By Christopher Harper
I doubt I will ever own an electric car. I have no desire to be a colonizer of Mars. But I’m happy that Elon Musk is interested in EVs and Mars and bought Twitter, now known as X.
As a result, I decided to learn more about the 52-year-old Musk and read Walter Isaacson’s useful and somewhat flawed biography of the billionaire entrepreneur.
Isaacson details the trials and tribulations of Musk’s ventures as he used his engineering background to dig deep into the workings of automobiles, space flight, artificial intelligence, and social media.
A member of a wealthy South African family, Musk was born in Pretoria and immigrated to Canada at 18, obtaining citizenship through his Canadian-born mother. He moved to California in 1995 to attend Stanford but dropped out after a few days.

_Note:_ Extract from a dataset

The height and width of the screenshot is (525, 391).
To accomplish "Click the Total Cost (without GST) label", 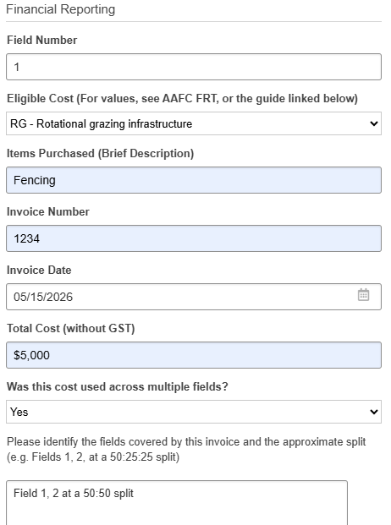I will [x=71, y=328].
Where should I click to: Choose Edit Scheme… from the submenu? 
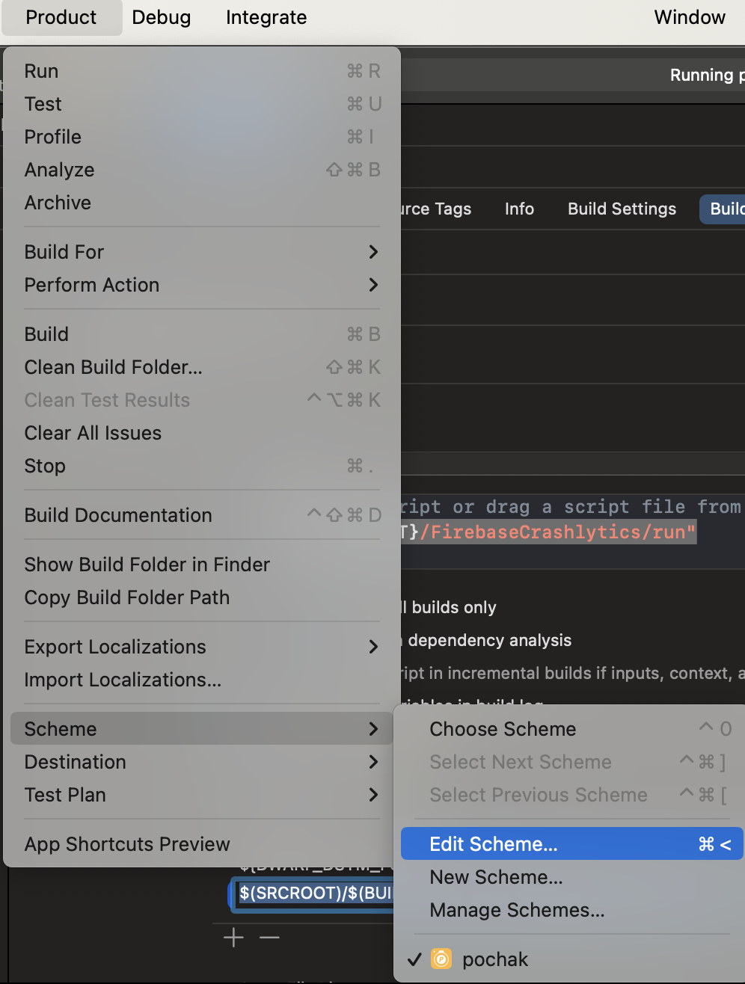[x=494, y=844]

Musk co-founded the online software company Zip2 with his brother Kimbal. After Compaq paid $307 million to acquire Zip2, Musk bootstrapped his earnings into various businesses, starting in 1999 with X.com, an online bank.
With the $100 million he made from eBay’s purchase of PayPal, Musk founded SpaceX, a spaceflight services company. Two years later, he became an early investor in EV manufacturer Tesla Motors, Inc. (now Tesla, Inc.). He became its chairman and product architect, assuming the position of CEO in 2008. Seven years later, he co-founded OpenAI, a nonprofit artificial intelligence research company. In 2016, Musk co-founded Neuralink, a company developing interfaces between human brains and computers. In 2022, he acquired Twitter for $44 billion. He merged the company into the newly created X Corp. and rebranded the service as X the following year.
Isaacson reports how Musk almost went bankrupt in 2008 when Tesla couldn’t meet its production quotas, and SpaceX had trouble getting its rockets to fly successfully. But Musk marched down to the production floors of his businesses, reengineering key components, cutting costs, and turning the corporations into viable operations. According to Forbes, by 2012, he was the wealthiest person in the world.
Isaacson’s intimate portrait of Musk describes his bullying in early life at home and school. He also suffers from Asperger’s Syndrome, a form of autism, which makes him capable of intense concentration on complicated details of running his businesses but also makes him rather meteoric and unpredictable in his decisions and his relationships with partners and employees.
Unfortunately, Isaacson tells the stories chronologically, so the year-by-year structure jumps from business to business rather than giving a comprehensive picture of one operation at a time.
Twitter is the most interesting example of Musk’s tenacity. Only weeks after buying the company, he fired more than 75 percent of what he considered bloated staff, mainly because of what he considered the leftist bent of the enterprise’s massive “content moderation.” He invited journalists to investigate the previous regime of Twitter, which provided interesting reading and even congressional hearings into the way the company was run and how the content moderators had censored various stories, such as those on Hunter Biden.
What comes across is that Musk is an amazing entrepreneur and visionary–albeit a rather complicated character to understand.